10-year survivor: My triple-negative breast cancer care led me to work at MD Anderson

I wasn’t working at MD Anderson yet when I learned that I had triple-negative breast cancer in July 2009. But after hearing about two family members’ positive experiences there and then becoming a patient myself, I really, really wanted to.

The thing that drew me in most was MD Anderson’s Core Values: Caring, Integrity and Discovery. I saw them listed everywhere at MD Anderson, particularly in the elevators. They explained the importance of treating everyone with courtesy, kindness and respect. And that’s exactly what I got as a patient in MD Anderson’s Nellie B. Connally Breast Center.

Why I came to MD Anderson

It quickly became clear to me what sets MD Anderson apart.

The first oncologist I’d seen had really scared me. She told me that if my cancer was at stage I or II, it was treatable; if it was at stage III, it might be treatable; and if it was already at stage IV, the best she could do was “keep me comfortable.”

But I didn’t want to be kept comfortable. And I wasn’t going to just sit back and wait to die. Based on what I knew about MD Anderson from my family, that was, without a doubt, where I would go. My life depended on it.

My cousin referred me to her radiation oncologist, Dr. Gregory Chronowski. He works at MD Anderson West Houston, which was at a different location at the time. I called for an appointment, and a last-minute cancellation allowed me to see him the very next day. He did such a thorough exam that I felt totally confident in my decision to be treated at MD Anderson. I knew I was in good hands.

My triple-negative breast cancer diagnosis

Since Dr. Chronowski focuses on radiation therapy, he referred me to some of his colleagues at MD Anderson’s Texas Medical Center campus to lay out my treatment plan. There, I met with medical oncologist Dr. Daniel Booser, surgical oncologist Dr. Kelly Hunt and plastic surgeon Dr. Donald Baumann.

After reviewing my records and running more tests, they confirmed my breast cancer diagnosis. Dr. Booser said it was stage II and triple-negative. That meant it lacked the three most common receptors doctors usually target to treat breast cancer. He suggested chemotherapy, followed by surgery and radiation therapy. I’d start with a chemotherapy drug called paclitaxel (Taxol) for 12 weeks, then move on to stronger drugs if needed.

My triple-negative breast cancer treatment

After a few weeks, it became clear that the chemotherapy wasn’t working. The lump in my right breast was getting bigger. I stopped taking Taxol and began getting an infusion every three weeks of a chemotherapy combination called “FAC,” which stands for flouraurasil, doxorubicin (Adriamycin) and cyclophosphamide.

Happily, my cancer responded well to those drugs. Just three weeks after my first dose, the tumor had shrunk by 50%. After the second dose, Dr. Booser could hardly measure it. After the sixth dose, I had surgery.

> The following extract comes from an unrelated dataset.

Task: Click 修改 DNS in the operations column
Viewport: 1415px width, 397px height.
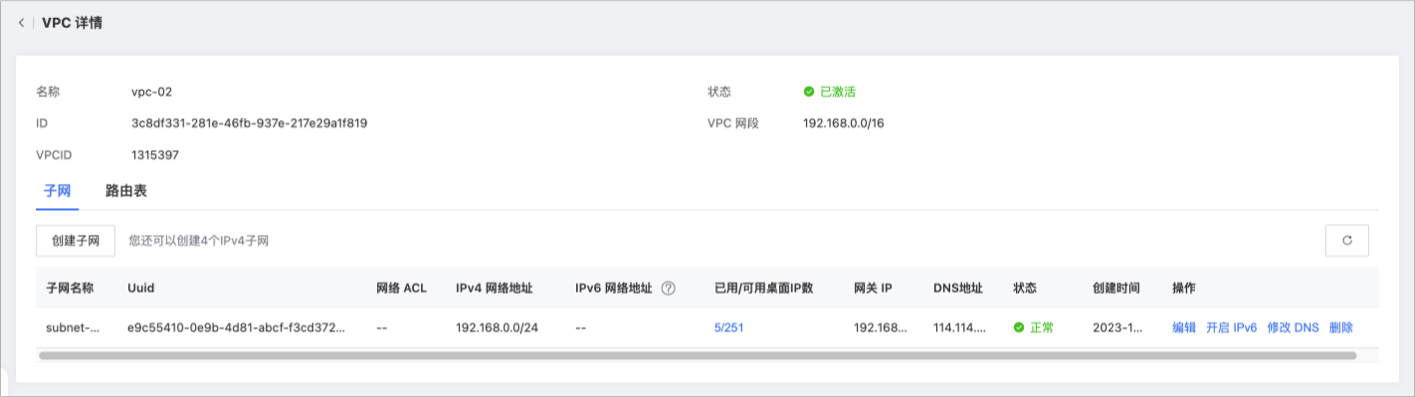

I was so thankful to find that I did not need a full mastectomy. Instead, Dr. Hunt performed a segmental mastectomy, removing a golf-ball-sized portion of my breast on Jan. 15, 2010. Dr. Baumann rebuilt the area with muscle and tissue taken from behind one of my shoulder blades. He made the incisions blend in so beautifully that I can still wear a swimsuit and not see the scars.

I began radiation therapy about two months later at MD Anderson West Houston, since it’s close to my home. And I’ve shown no evidence of disease since then.

Paying it forward to help other cancer patients

Everything about my treatment at MD Anderson felt well-organized and smoothly done. And I just loved the way everyone was focused on delivering care with courtesy and kindness. That’s what made me so eager to work there.

I tried to get a job there for years after that, but no dental hygienist positions were available. When one finally opened up in late 2017, I jumped at the chance to join the team.

Much to my delight, I was hired. Now, I get to provide the same courtesy and kindness that initially attracted me to MD Anderson to other patients. As a 10-year breast cancer survivor, I also give them hope. So this has been a real gift — to me and to them.